Reacting to India’s Ambassador to China Gautam Bambawale’s remarks, Chinese foreign ministry spokesperson Hua Chunying said, “Donglong (Dokalam) belongs to China because we have historical conventions.”
“China’s activities there are within our sovereign rights. There is no such thing as changing status quo,” she said at a media briefing in Beijing.
“Last year thanks to our concerted efforts and our wisdom we properly resolved this issue. We hope the Indian side could learn some lessons from this and stick to the historical conventions and work with China to ensure the atmosphere in the border areas is conducive for the development of bilateral ties,” she said.
The India’s envoy in an interview to Hong Kong-based South China Morning Post had blamed China for the stand-off in Doklam saying it happened because Beijing tried to alter the “status quo” which it should not have.
He had said that any change of status quo along the India-China border may lead to another Doklam-like crisis.
He said that though “no change” has taken place in the standoff site at Dokalam after it was resolved last year, the PLA may be reinforcing its troops “well behind the sensitive area”.

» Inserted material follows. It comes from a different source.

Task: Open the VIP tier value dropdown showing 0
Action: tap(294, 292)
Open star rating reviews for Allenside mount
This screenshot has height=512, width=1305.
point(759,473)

Asked about Bambawale’s comments that the 3488-km long Line of Actual Control (LAC) should be demarcated and delineated, the foreign ministry spokesperson said on the delimitation China’s position is clear and consistent.

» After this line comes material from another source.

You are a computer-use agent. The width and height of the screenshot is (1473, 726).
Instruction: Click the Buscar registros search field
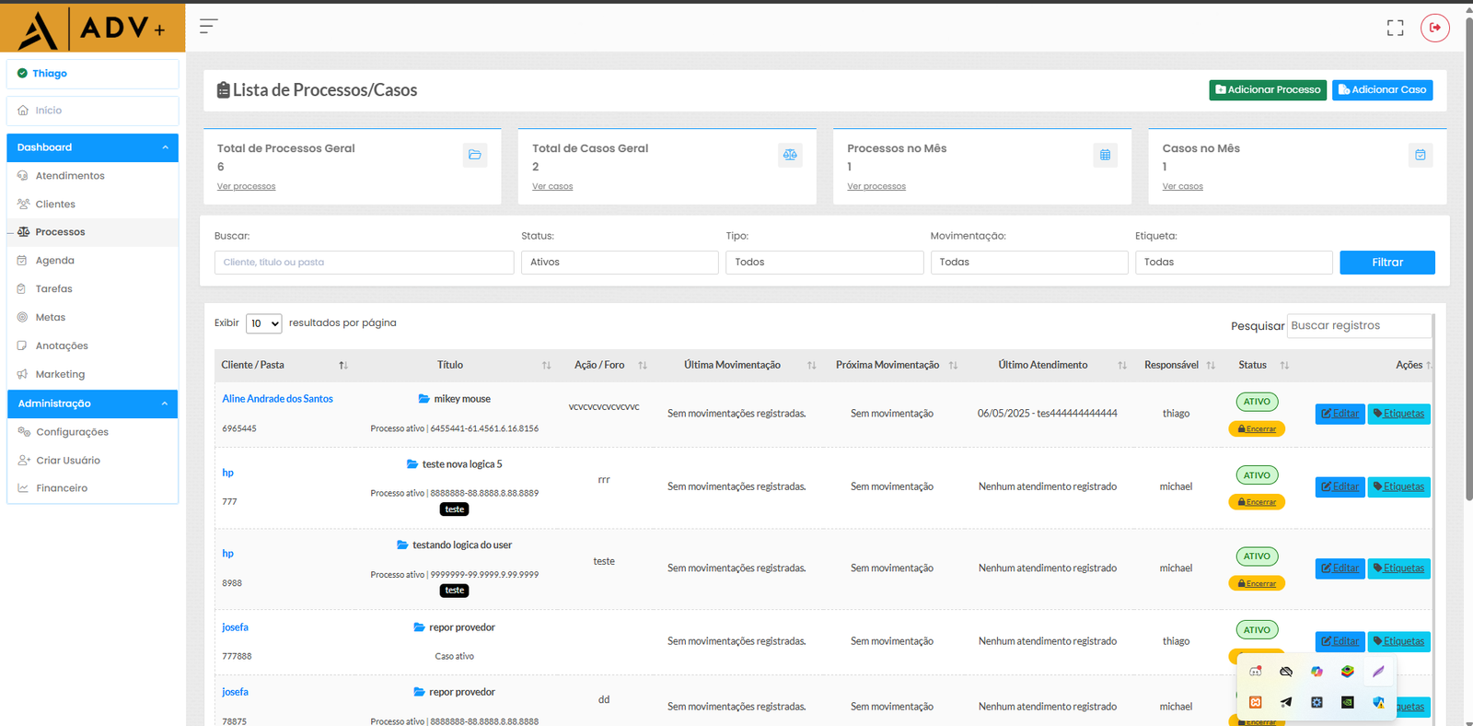[1358, 326]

“The east, middle and western side is yet to be officially demarcated,” she said.
“China is committed to resolving the disputes through negotiations. China and India are exploring ways to resolve this territorial dispute through negotiations so that we can arrive at mutually acceptable solution,” she said, referring to the boundary talks between the two countries.

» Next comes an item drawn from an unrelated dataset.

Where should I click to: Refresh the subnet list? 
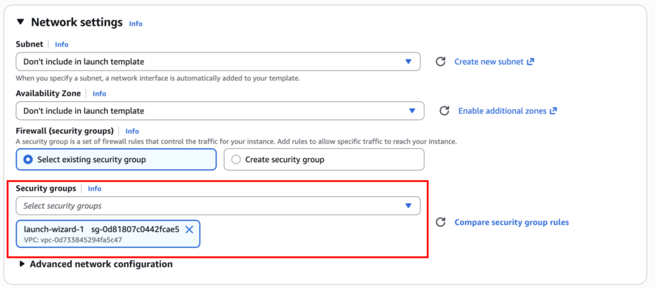pos(440,62)
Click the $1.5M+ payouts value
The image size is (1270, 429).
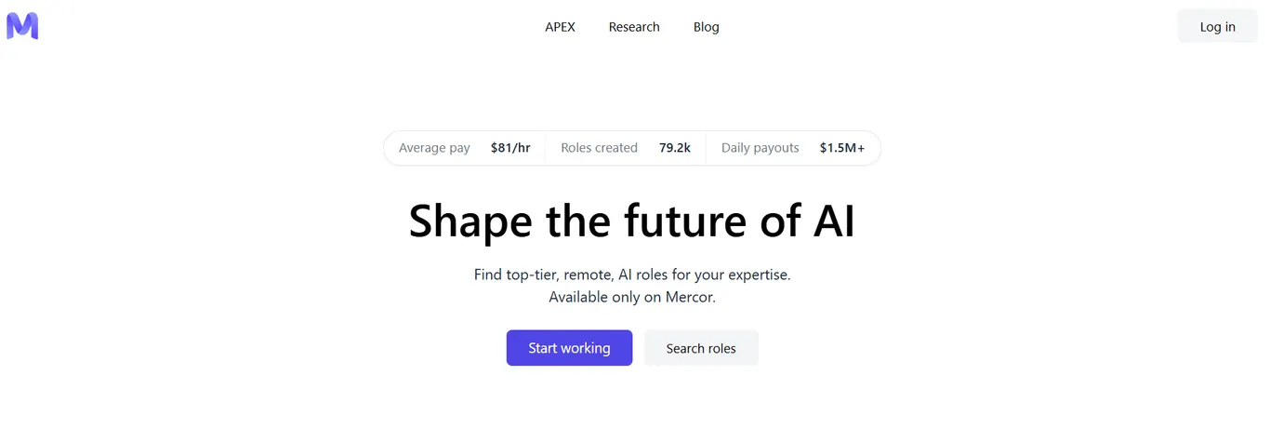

The two sides have so far held 20 rounds of boundary talks.
“Pending final solution both sides should work together to maintain peace and tranquillity in the border area,” she said.
Hua, however, commended Bambawale’s comments that India has no concern about China’s rise instead regard it as a motivation and China is not a competitor, rival or a threat but a partner in progress.
“I commend these remarks made by the India ambassador and all these positive remarks. The two countries are growing at fast pace. China and India are each other’s important opportunities and to the whole world we present important opportunities,” she said.
Both countries also share similar national conditions and development goals as well as common interests.
“We have every reason to be each other’s partners. We would like to work with India to enhance political trust, mutually beneficial cooperation under the guidance of the two leaders to achieve common development,” she said.
The 73-day standoff over China’s attempt to build a road close to India’s narrow Chicken Neck area connecting North Eastern states ended in August last year after Chinese troops agreed to halt the road building activities at Doklam in Sikkim Section.